◆ 任务目标:
请照原文逐字抄录下面这篇关于 Swin-Unet 视频预测的讨论帖中的一段，从含有“In addition, I”的地方开始，抄到“你用了pretrained权重初始化么？”为止。

::: 所给文本

1.58k stars 298 forks source link

Swin-Unet进行视频预测 #104

Open 740402059 opened 7 months ago

740402059 commented 7 months ago

请问Swin-Unet模型可以在输出端改动，用作视频预测任务吗？我在自己的数据集上测试，最后的结果和前面的issue问题相同，很不平滑。我尝试在输入端和输出端增加了卷积，但仍然有这个问题。

HuCaoFighting commented 7 months ago

改变输出端是可以进行video相关的任务的。对于平滑问题，你可以贴一下具体的图么？

740402059 commented 7 months ago

patch_nonoverlap

Thank you very much for your response. I found a highly representative prediction result, where the first row represents the actual measurements, and the second row represents the predictions. There is a significant issue of chunking in this result. The model I used is a modification based on your Swin-Net.

740402059 commented 7 months ago

Test_Pangu_0

In addition, I made some adjustments to the patch merge process, incorporating only linear transformations in terms of dimensions. Additionally, I added 3x3 convolutions and deconvolutions to the input and output, which slightly alleviated the issue but the blockiness still persists.

740402059 commented 7 months ago

![Uploading Test_SimVP_Swin_0.png…]()

另外最重要的一点是我数据样本很少，划分成视频后的样本片段只有1400多个，是不是因为样本的问题导致transformer的预测效果很差？我用cnn模型预测的结果就很好很清晰

HuCaoFighting commented 7 months ago

你用了pretrained权重初始化么？

740402059 commented 7 months ago

没有用，我都是在自己的数据上重新训练的

HuCaoFighting commented 7 months ago

pure transoformer的方法比较依赖与训练的权重。你可以加载下再train 试试

740402059 commented 7 months ago

好的，我尝试一下

740402059 commented 7 months ago

我把变量维度和时间维度合并到同一个维度，输出层类别同样改为变量维度和时间维度，其他swin-unet的结构不变。输入也裁剪到224，除了输入输出通道，参数保持一致，这是我加载预训练前后的结果。 不加预训练 ![Uploading Test_ST-Unet_不加预训练0.png…]() 增加预训练 ![Uploading Test_ST-Unet_增加预训练0.png…]() 还是有不平滑的分块现象。因为我自己的训练样本很少，就1400多个。

fenghuohuo2001 commented 6 months ago

我也存在不平滑的现象，使用预训练权重和不使用都存在这个问题，效果没有CNN好

::::::
::: 材料

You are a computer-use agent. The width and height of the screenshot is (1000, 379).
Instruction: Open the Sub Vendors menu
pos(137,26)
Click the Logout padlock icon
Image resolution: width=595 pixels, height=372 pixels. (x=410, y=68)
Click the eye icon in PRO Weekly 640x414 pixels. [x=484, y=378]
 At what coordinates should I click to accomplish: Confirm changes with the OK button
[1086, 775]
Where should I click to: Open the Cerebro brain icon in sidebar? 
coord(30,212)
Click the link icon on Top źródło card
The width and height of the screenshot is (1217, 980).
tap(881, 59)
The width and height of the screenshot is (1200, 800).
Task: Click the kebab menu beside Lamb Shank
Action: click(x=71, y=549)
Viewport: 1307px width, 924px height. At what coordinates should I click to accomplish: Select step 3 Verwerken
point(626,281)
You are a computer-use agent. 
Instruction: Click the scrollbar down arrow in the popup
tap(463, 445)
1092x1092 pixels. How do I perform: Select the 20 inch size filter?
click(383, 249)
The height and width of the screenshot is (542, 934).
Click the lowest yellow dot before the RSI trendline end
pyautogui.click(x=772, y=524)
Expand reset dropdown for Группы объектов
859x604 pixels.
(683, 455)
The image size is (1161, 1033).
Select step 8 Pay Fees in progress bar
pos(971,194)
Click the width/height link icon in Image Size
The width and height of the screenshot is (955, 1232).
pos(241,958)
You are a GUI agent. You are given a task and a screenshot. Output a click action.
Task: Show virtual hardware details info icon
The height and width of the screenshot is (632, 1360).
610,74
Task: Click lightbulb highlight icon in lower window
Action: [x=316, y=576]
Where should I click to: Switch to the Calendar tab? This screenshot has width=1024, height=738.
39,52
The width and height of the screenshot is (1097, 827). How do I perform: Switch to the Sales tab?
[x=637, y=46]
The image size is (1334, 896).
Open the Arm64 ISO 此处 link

::::::

◆ 问题答案:
In addition, I made some adjustments to the patch merge process, incorporating only linear transformations in terms of dimensions. Additionally, I added 3x3 convolutions and deconvolutions to the input and output, which slightly alleviated the issue but the blockiness still persists.

740402059 commented 7 months ago

![Uploading Test_SimVP_Swin_0.png…]()

另外最重要的一点是我数据样本很少，划分成视频后的样本片段只有1400多个，是不是因为样本的问题导致transformer的预测效果很差？我用cnn模型预测的结果就很好很清晰

HuCaoFighting commented 7 months ago

你用了pretrained权重初始化么？